It appeals to me that your world was very "ordinary fantasy" in the first place, but then got messed up by an apocalyps. It's a nice twist to the genre.

Greetings
Wansome


----------



## ThinkerX (May 4, 2019)

Wansome said:


> Hi ThinkerX
> 
> Wow! That world sounds really cool! Yeah, I'd love to read a novel about it!
> 
> ...



PM me an email, and I'll send you a copy of 'Strange Exit.' About 21,500 words.


----------



## Gotis (May 4, 2019)

Wansome said:


> Hi Gotis
> 
> Wow, that's a really cool idea! I especially like the idea of your niece being the real hero of the world!
> 
> ...



Thanks! My sister has four kids and I'm working on stories for each of them. Of course they each get their own world to be heroic in. My avatar is how I appear in them.


----------



## Wansome (May 4, 2019)

Gotis said:


> Thanks! My sister has four kids and I'm working on stories for each of them. Of course they each get their own world to be heroic in. My avatar is how I appear in them.


Oooh! That's so nice of you, are you going to publish those stories or just keep them personal?
Greetings
Wansome


----------



## Gotis (May 4, 2019)

Wansome said:


> Oooh! That's so nice of you, are you going to publish those stories or just keep them personal?
> Greetings
> Wansome


I plan to publish them if my laziness doesn't get the better of me.


----------



## Devor (May 4, 2019)

.....ohh my gosh where to begin.

My worldbuilding ideas aren't "top of a giant's head" crazy, but they can get pretty intricate. I have lot of settings and ideas that can feel pretty fresh and distinct.

The craziest, hands down.... it's a setting with high-fantasy societies based on Native Americans, before the Europeans, who are invaded from the west by a nation based on Japan. It was supposed to be a battle of the mythologies, with lightning birds fighting skull demons, but it's light years outside of my ability to actually write it.  I wish somebody would though because it could be amazing.

My next craziest has got to be time travel. When I was watching Fringe I had this theory that the two dimensions were created because of timetravel, which is why there were only two dimensions, and why there was so much risk of one of them collapsing: One of them wasn't meant to exist. Well, that's not what Fringe did. But I took that idea and ran with it, and ended up with an outline of several different futures that were falling apart because of how many futures existed, and so they were trying to evacuate, or invade, into the present day to survive. The timetravel mechanics I used made it work out better than you'd expect.

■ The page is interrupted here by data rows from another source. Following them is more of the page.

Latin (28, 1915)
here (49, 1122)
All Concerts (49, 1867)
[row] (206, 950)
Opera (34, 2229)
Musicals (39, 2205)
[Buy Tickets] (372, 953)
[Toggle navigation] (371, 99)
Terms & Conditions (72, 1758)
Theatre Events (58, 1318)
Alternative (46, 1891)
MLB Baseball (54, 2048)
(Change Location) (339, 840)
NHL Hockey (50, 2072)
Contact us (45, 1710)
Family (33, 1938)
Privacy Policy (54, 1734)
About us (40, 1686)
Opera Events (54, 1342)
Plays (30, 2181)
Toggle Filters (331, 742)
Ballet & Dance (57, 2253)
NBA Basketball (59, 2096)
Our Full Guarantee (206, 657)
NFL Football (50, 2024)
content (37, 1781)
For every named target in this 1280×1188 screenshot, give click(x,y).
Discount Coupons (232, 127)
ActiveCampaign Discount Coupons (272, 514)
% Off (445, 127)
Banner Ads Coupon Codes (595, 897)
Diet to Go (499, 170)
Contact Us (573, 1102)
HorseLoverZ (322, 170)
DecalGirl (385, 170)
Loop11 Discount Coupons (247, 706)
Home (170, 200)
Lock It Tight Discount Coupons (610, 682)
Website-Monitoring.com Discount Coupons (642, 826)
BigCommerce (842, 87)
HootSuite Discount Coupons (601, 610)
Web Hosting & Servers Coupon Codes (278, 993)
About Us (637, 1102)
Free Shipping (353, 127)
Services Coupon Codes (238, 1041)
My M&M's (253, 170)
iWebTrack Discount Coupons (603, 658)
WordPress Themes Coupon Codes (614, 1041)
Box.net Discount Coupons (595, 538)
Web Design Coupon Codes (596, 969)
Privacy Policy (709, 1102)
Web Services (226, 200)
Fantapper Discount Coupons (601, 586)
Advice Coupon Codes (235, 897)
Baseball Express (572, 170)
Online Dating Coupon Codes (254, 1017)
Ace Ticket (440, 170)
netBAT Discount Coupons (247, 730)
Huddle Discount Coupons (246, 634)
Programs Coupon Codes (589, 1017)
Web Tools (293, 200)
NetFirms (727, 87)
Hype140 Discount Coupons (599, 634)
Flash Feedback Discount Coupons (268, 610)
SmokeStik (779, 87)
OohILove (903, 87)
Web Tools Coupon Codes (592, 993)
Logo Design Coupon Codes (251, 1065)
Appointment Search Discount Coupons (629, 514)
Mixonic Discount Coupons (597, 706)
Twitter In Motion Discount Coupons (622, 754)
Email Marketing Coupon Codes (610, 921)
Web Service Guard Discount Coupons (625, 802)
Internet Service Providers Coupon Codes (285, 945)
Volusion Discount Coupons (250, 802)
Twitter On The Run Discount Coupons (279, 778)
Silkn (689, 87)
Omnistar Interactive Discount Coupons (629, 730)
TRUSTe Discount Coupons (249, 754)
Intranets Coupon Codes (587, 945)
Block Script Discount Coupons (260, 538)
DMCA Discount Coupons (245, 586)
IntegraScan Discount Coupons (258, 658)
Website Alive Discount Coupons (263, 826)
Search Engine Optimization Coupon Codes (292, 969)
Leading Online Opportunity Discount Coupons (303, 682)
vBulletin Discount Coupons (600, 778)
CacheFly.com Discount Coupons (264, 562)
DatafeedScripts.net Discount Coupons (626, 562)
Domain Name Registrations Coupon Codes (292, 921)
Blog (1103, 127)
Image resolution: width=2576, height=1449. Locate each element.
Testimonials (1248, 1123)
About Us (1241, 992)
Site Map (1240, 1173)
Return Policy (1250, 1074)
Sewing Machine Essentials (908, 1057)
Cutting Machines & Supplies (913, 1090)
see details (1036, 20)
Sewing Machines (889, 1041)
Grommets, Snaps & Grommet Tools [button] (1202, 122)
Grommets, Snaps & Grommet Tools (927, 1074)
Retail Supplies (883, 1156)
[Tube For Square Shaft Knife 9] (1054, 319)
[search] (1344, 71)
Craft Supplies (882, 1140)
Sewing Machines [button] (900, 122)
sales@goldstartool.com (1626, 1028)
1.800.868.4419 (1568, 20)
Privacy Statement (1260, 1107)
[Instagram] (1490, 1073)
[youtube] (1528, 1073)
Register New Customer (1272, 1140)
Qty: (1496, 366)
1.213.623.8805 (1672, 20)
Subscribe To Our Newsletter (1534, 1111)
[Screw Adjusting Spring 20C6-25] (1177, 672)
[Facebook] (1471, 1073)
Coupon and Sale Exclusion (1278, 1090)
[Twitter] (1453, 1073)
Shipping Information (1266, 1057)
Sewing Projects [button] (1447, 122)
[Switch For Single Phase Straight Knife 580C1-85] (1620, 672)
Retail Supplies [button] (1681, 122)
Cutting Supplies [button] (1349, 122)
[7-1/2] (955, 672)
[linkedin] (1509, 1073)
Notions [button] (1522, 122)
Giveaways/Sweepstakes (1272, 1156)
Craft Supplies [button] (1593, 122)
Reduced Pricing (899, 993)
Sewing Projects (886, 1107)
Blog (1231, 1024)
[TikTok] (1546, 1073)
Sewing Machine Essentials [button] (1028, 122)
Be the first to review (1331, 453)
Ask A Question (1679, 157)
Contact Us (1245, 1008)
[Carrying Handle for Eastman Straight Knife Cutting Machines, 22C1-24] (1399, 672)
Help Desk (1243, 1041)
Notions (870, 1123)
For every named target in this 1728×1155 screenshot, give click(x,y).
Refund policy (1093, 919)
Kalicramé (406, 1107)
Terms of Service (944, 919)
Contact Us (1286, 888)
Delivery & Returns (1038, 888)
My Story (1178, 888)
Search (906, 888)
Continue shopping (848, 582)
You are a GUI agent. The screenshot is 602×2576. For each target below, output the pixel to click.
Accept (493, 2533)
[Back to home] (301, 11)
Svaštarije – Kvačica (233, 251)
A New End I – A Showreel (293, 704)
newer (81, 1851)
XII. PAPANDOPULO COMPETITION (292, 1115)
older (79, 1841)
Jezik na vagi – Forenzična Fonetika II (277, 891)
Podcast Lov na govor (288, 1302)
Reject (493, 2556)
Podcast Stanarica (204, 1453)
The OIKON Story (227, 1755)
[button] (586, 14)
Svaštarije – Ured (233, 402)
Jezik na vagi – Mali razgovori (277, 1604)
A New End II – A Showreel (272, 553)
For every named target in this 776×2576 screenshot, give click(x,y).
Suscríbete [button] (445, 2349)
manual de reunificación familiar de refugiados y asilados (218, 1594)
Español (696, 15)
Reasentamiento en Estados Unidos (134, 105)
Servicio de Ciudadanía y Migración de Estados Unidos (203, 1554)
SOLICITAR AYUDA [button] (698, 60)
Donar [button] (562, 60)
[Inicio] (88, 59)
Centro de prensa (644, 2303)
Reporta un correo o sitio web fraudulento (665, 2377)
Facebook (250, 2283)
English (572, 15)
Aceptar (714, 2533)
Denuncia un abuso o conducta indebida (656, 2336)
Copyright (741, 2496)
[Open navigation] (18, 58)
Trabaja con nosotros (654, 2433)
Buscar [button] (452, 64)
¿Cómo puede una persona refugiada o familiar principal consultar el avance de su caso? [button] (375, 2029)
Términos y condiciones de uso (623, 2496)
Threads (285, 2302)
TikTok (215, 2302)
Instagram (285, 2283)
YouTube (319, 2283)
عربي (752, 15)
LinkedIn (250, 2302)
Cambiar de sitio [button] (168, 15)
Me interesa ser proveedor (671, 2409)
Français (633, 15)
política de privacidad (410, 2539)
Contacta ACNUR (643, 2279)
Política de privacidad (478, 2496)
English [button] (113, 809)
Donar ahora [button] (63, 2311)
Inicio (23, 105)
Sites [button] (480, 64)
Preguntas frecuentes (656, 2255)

Finally, I have the War Omen Tournament.  Every country on a fantasy continent has to send a fighter to a tournament every few years.  The continent was cursed so that whatever happened in the fight would reflect what happened between the countries they represent. It's supposed to be a parody of the genre, with absurd characters and wacky nations coming to darkly comedic ends. For example, one fighter was supposed to be a "vampire-wannabe" who didn't realize vampires were real. He finds out during his first fight, and then becomes a vampire before the second fight. After that fight his entire country rapidly decays into an undead house of horrors.  The crazy part though is the way I want to make the story, with a combination of short stories, audio fight commentaries, and quasi-"news releases" about what was happening in the different countries.


----------



## Yora (May 5, 2019)

People think that the Spectral Realm is some strange empty place between the worlds that you can pass through as a shortcut to visit other realms when you don't have a more direct connection. But in truth, the Spectral Realm is the actual nature of reality.
It seems like the Spectral Realm looks like a hazy reflection of the various worlds it connects, but in reality it's all the other worlds that are manifestations of the Spectral Realm.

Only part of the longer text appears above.